:: Aim of the exercise ::
Once "Image resolution: width=637" turns up in a line below, reproduce that line and those after it exactly, stopping after the line with "Click the search magnifier icon"; leave pictures out.

[Provided material — start]

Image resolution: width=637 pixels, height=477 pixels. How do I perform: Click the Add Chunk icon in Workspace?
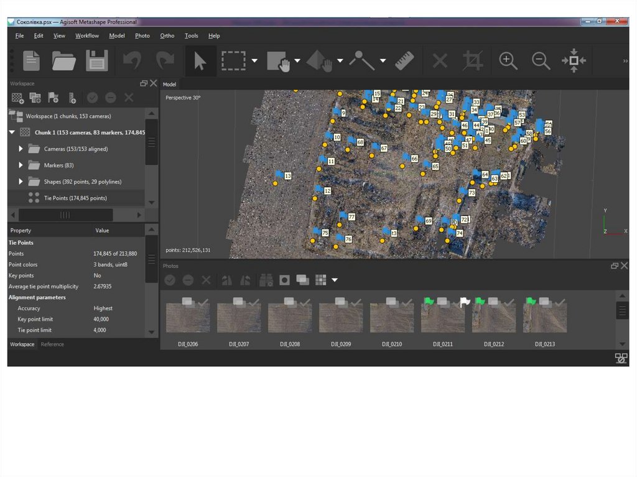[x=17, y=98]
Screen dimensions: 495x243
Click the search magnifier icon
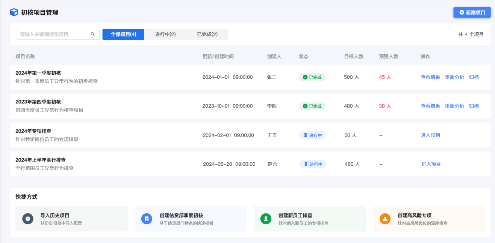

[Provided material — finish]
[Provided material — start]

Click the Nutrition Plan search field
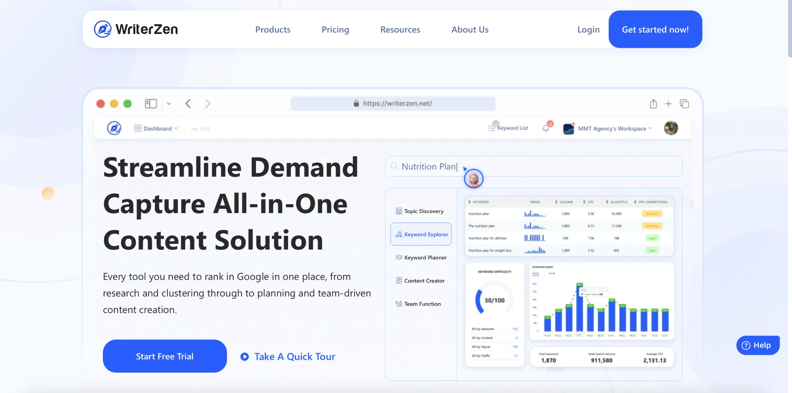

[Provided material — finish]

:: Written reply ::
Image resolution: width=637 pixels, height=477 pixels. How do I perform: Click the Add Chunk icon in Workspace?
[x=17, y=98]
Screen dimensions: 495x243
Click the search magnifier icon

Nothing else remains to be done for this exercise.